In an attempt to simulate daily usage of mobile phones, the device was located in a trouser pocket freely chosen by the subject in any random orientation. For the falls, the subjects used the pocket on the opposite side of the falling direction. Each sample is stored along with its time stamp in ns.

For the generation of the MobiAct dataset 57 subjects (42 men and 15 women) were recorded while performing the predefined activities. The subjects’ age spanned between 20 and 47 years (average: 26), the height ranged from 160 to 189 cm (average: 175), and the weight varied from 50 to 120 kg (average: 76). 50 subjects completed successfully all ADLs and 54 subjects completed all falls. In total, 10 trials had to be removed from the dataset due to errors in acquisition.

4.2 Result and discussion

An accuracy of 0.90 is achieved using above LSTM settings. The results are shown in Table 1.

Table 1 The results of LSTM showing time elapsed, mini batch loss, mini batch accuracy, and base learning rate

The network is trained by initially dividing the data set in to small groups called mini batches. In the table mini batch loss is the difference between predicted value and the true value and mini batch accuracy is the percentage accuracy of the predicted value compared to the true value. Base learning rate is the speed by which the network is trained. Accuracy of training and loss of training, and the confusion matrix are shown in Figs. 5 and 6, respectively. In Fig. 5, light line is the training accuracy which is the classification accuracy on each individual mini batch. Dark line is the smoothed training accuracy, obtained by applying a smoothing algorithm to the training accuracy. It is less noisy than the unsmoothed accuracy, making it easier to spot trends. Similarly in the graph below light line is the loss and dark line is the smoothed loss. The figure marks each training Epoch using a shaded background. An epoch is a full pass through the entire data set. In the confusion matrix, the classification of target class versus output class is shown. In the figure numbers 1, 2, 3, 4 and 5 are standing, climbing stairs, jogging, jumping, and walking, respectively. When classifying there is a small confusion between jogging and jumping which are similar activities.

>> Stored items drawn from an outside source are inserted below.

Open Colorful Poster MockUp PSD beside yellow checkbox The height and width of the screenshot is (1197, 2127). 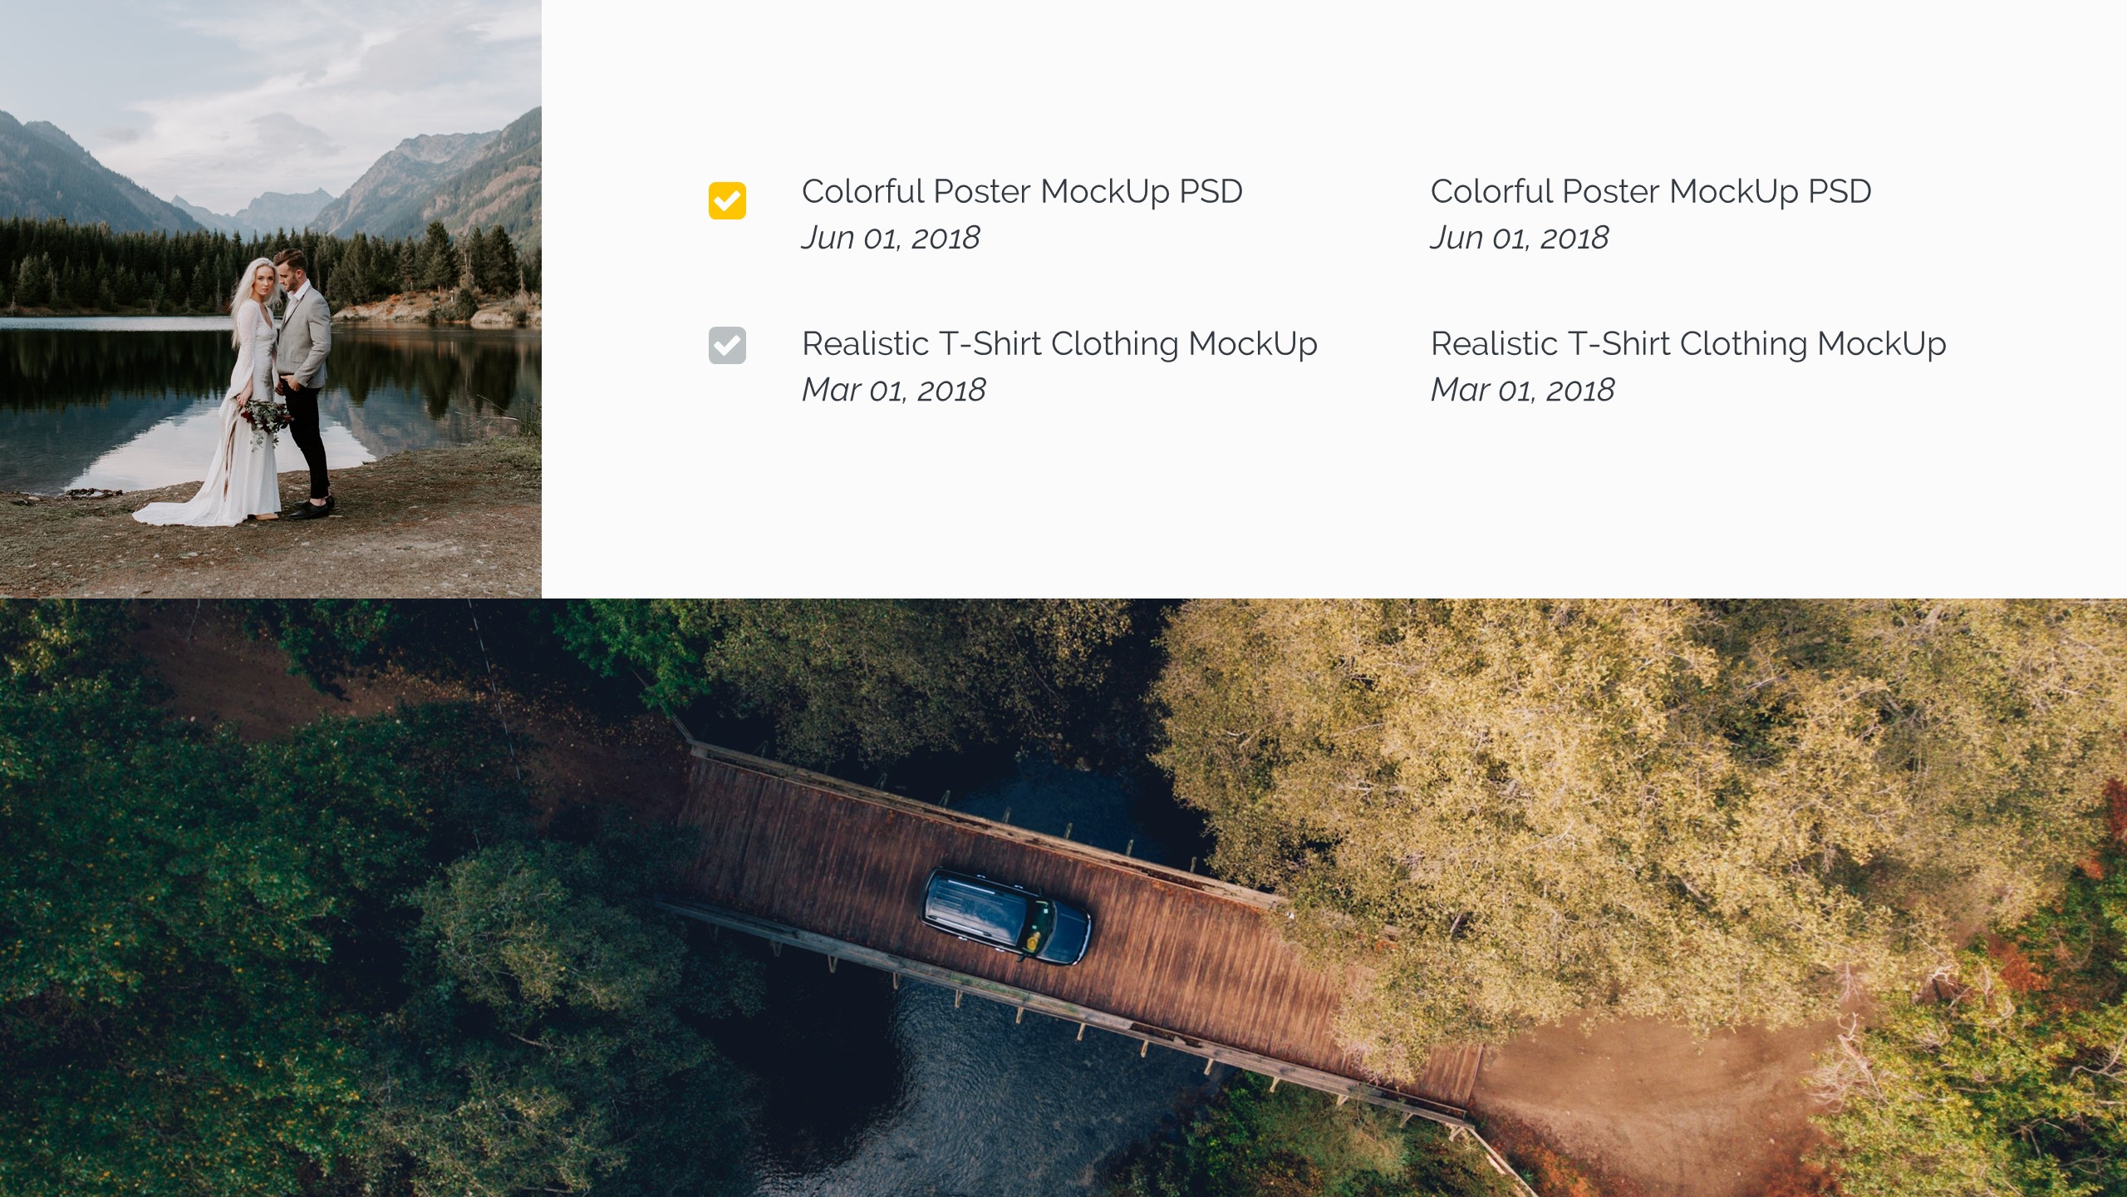point(1022,192)
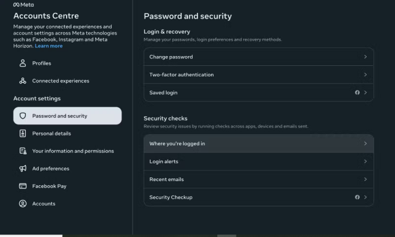Screen dimensions: 395x237
Task: Expand the Two-factor authentication chevron
Action: 365,74
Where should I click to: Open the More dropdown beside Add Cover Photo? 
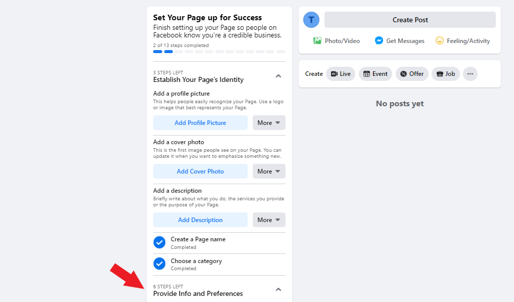coord(269,171)
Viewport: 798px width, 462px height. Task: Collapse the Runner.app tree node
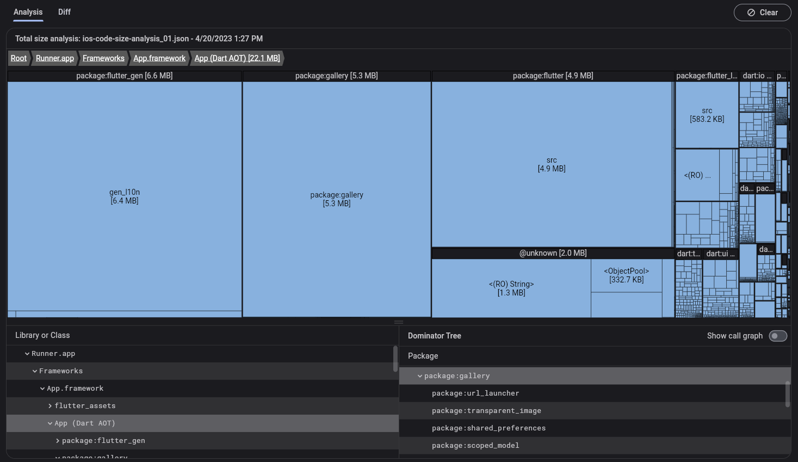27,353
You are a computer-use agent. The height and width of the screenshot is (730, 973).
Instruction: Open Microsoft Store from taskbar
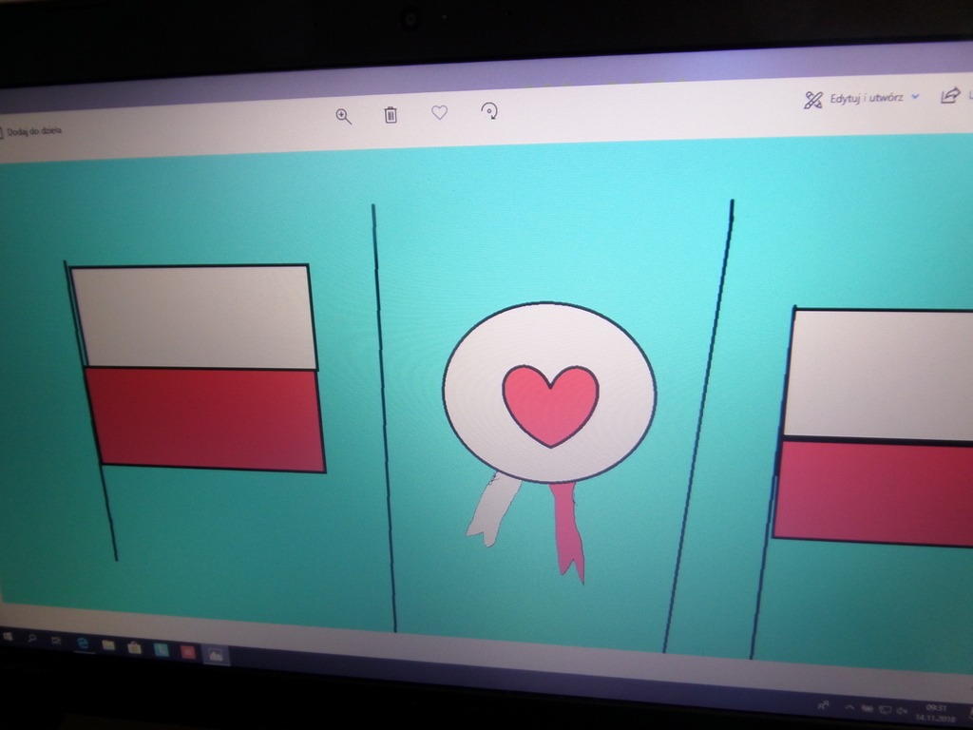134,647
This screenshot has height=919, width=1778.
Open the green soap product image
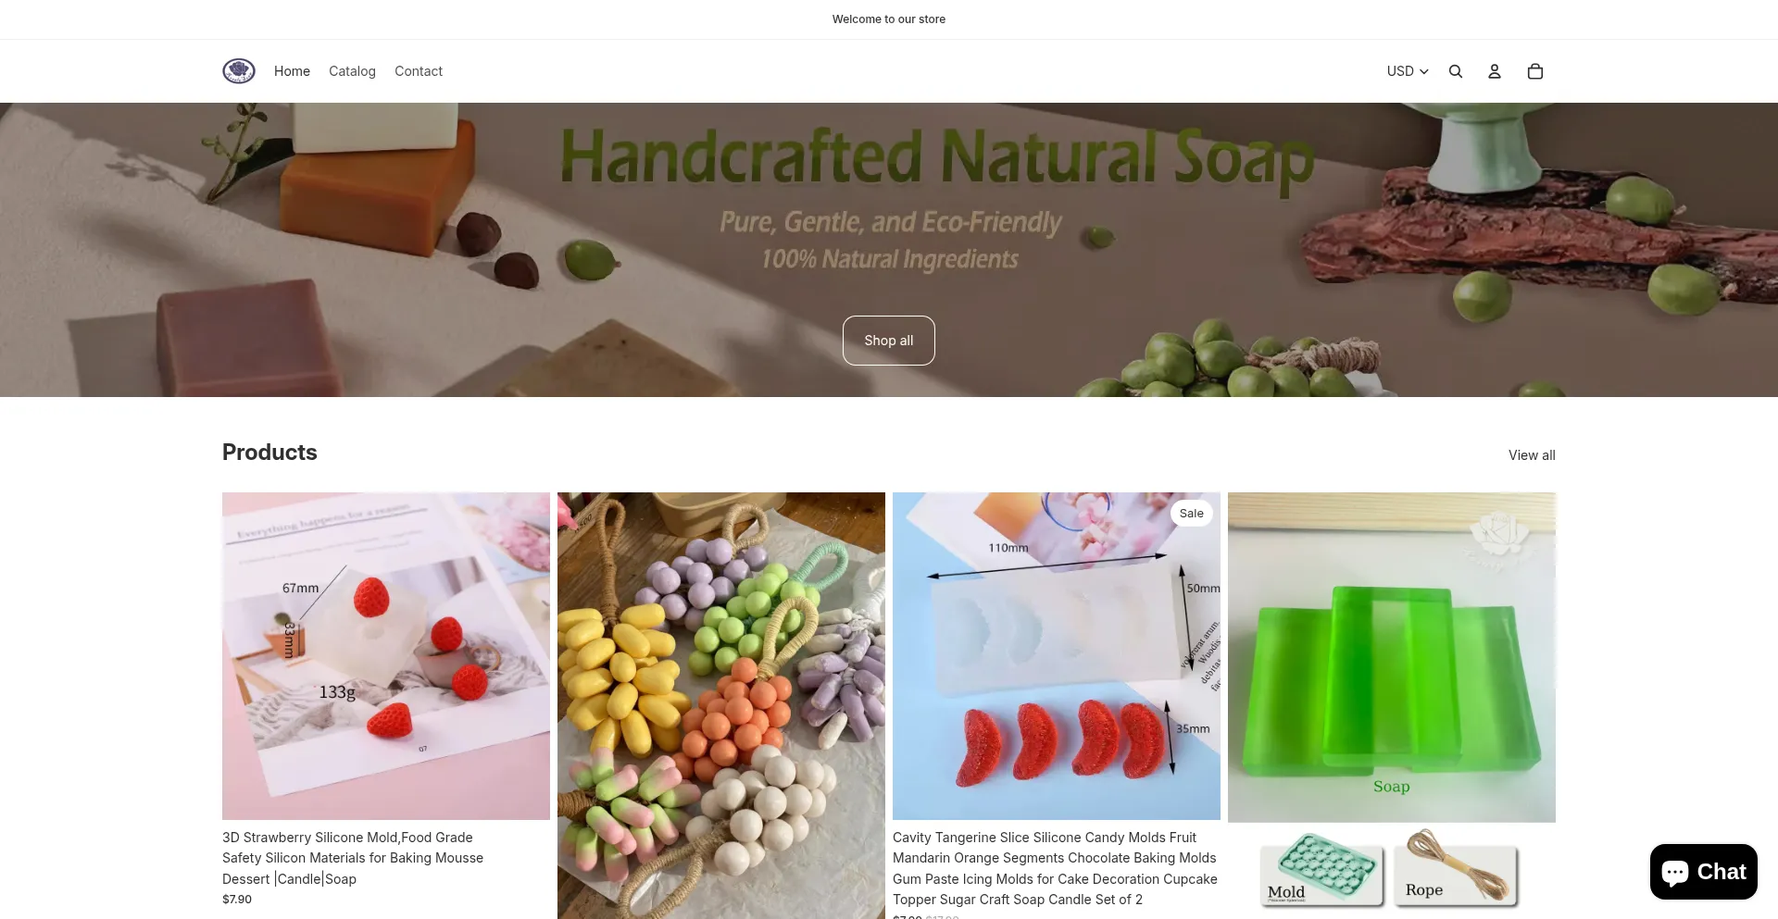[x=1392, y=657]
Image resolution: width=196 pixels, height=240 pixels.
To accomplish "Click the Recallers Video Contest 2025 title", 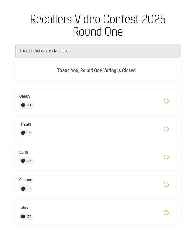I will [98, 25].
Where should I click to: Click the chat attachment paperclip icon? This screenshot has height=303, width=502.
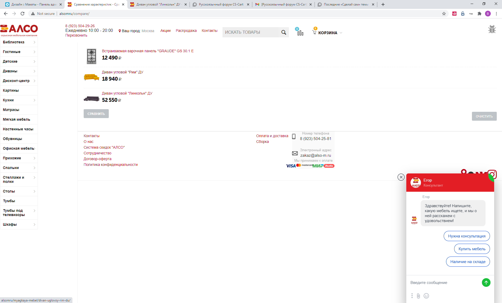click(418, 296)
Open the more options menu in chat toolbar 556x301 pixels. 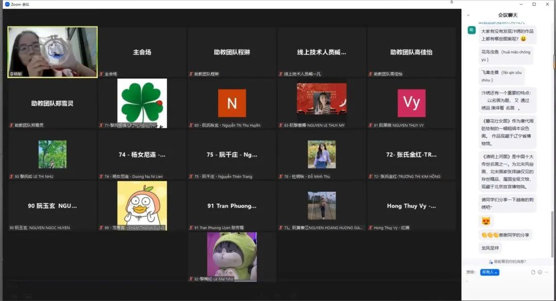pyautogui.click(x=546, y=272)
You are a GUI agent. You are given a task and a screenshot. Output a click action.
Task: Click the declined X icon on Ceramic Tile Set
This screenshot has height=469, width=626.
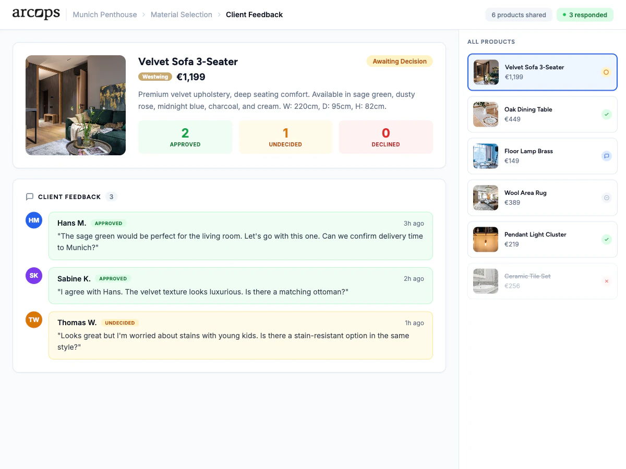coord(606,281)
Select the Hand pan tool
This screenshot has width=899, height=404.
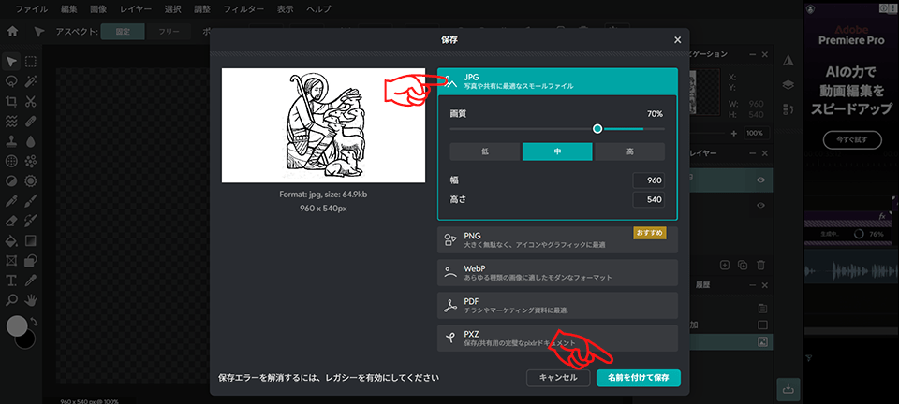point(31,300)
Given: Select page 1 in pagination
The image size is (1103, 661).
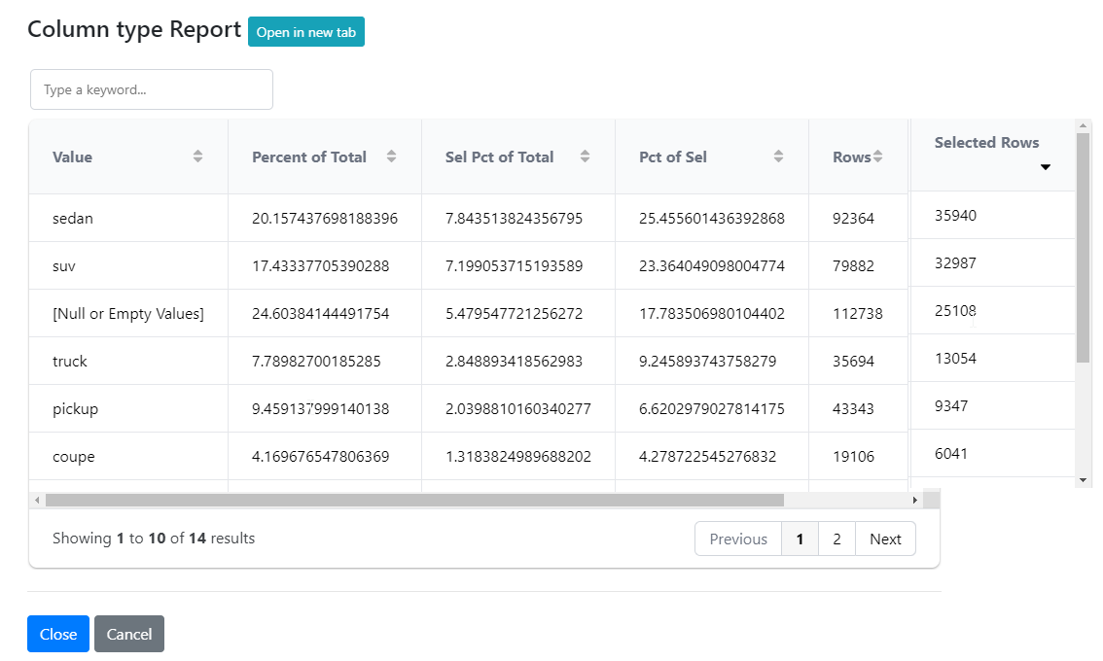Looking at the screenshot, I should tap(800, 539).
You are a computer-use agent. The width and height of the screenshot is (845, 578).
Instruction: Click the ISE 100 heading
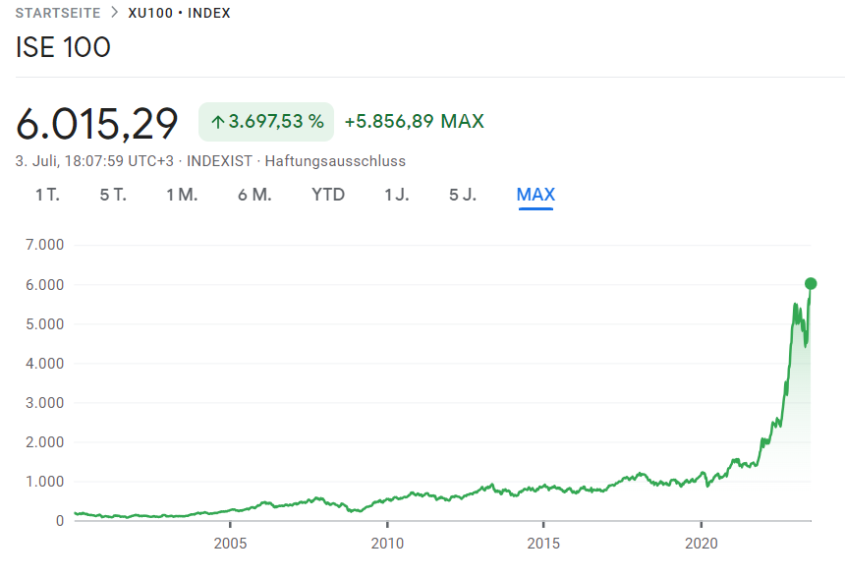(x=63, y=47)
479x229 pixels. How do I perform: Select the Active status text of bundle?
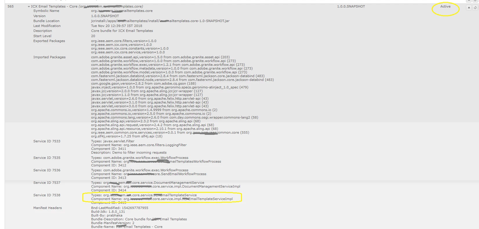point(445,6)
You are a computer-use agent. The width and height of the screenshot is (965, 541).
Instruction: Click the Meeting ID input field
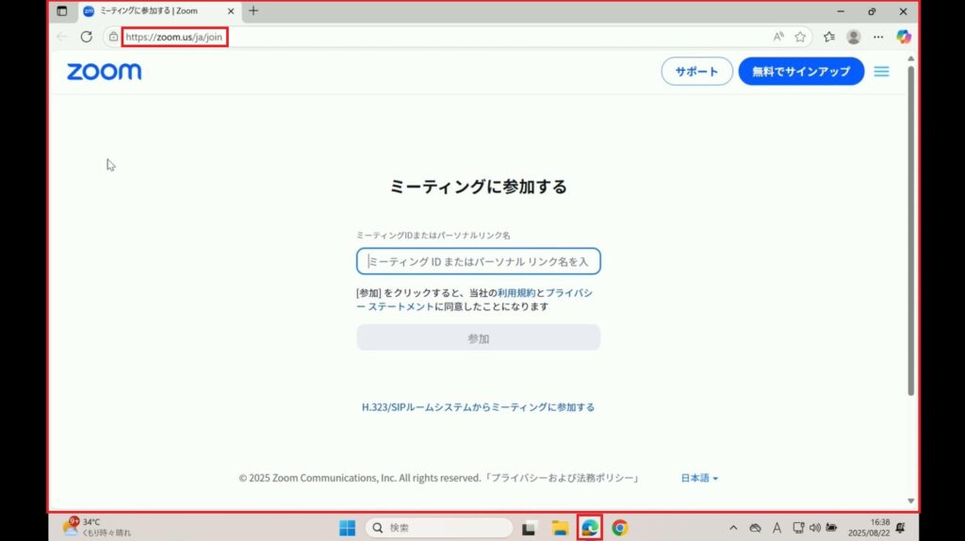point(479,261)
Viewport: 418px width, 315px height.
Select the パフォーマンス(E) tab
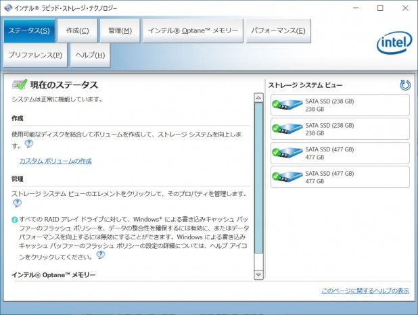278,31
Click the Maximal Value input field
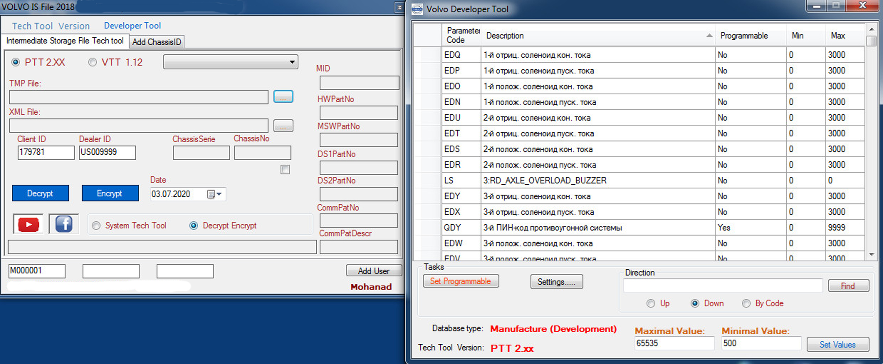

This method was then compared to the Gaussian mixture model (GMM) classifier. For the same dataset, GMM recorded an accuracy of 82% which is lower than the accuracy recorded by LSTM.

Fig. 5
figure 5

Accuracy of LSTM process

Fig. 6
figure 6

Confusion matrix of the dataset

5 Conclusion

In this study, we classified five activities namely standing, climbing stairs, jogging, jumping, and walking, for 20 subjects using trained LSTM network, which was trained using another 20 subjects. This classifier can be used to identify the context of the user and the identified context can be used in context-based applications. We used SMAs and zero crossing rates were used as input features to the LSTM network making this simpler. In addition, using only 4 features is sort of a benefit in terms of computation time. This study achieves 0.90% accuracy although a very few features are used as inputs. A-Wristocracy, also achieved a 90% accuracy while the Doppler radar system developed with Hidden Markov models to classify ADLs in an unsupervised manner achieved an accuracy of 89% for 6 features. Chen et al. also used LSTM to classify activities and achieved an accuracy of 92%; however, they used the entire acceleration signal as the input [21]. In this case, we used features extracted from the acceleration signal since it will reduce the computation time. When classifying there is some confusion between jogging and jumping. This is mainly due to the fact that they are similar activities. As a conclusion, our proposed method outperforms some other methods proposed in the mentioned literature.